**PROBLEM DESCRIPTION**
Nothing but the lines from the one containing "Instruction: Click the" to the end of the records below should be output, each exactly as written.

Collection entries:

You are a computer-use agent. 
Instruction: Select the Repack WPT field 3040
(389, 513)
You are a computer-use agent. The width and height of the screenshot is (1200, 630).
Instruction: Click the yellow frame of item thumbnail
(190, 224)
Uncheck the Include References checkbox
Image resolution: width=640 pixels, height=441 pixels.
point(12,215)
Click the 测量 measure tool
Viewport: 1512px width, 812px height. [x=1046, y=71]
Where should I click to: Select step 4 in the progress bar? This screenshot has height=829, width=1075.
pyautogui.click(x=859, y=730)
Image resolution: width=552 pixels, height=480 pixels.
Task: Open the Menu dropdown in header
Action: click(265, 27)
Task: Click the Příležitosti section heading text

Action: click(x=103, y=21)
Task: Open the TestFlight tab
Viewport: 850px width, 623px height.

**FINISHED TASK**
Instruction: Click the yellow frame of item thumbnail
(190, 224)
Uncheck the Include References checkbox
Image resolution: width=640 pixels, height=441 pixels.
point(12,215)
Click the 测量 measure tool
Viewport: 1512px width, 812px height. [x=1046, y=71]
Where should I click to: Select step 4 in the progress bar? This screenshot has height=829, width=1075.
pyautogui.click(x=859, y=730)
Image resolution: width=552 pixels, height=480 pixels.
Task: Open the Menu dropdown in header
Action: click(265, 27)
Task: Click the Příležitosti section heading text

Action: click(x=103, y=21)
Task: Open the TestFlight tab
Viewport: 850px width, 623px height.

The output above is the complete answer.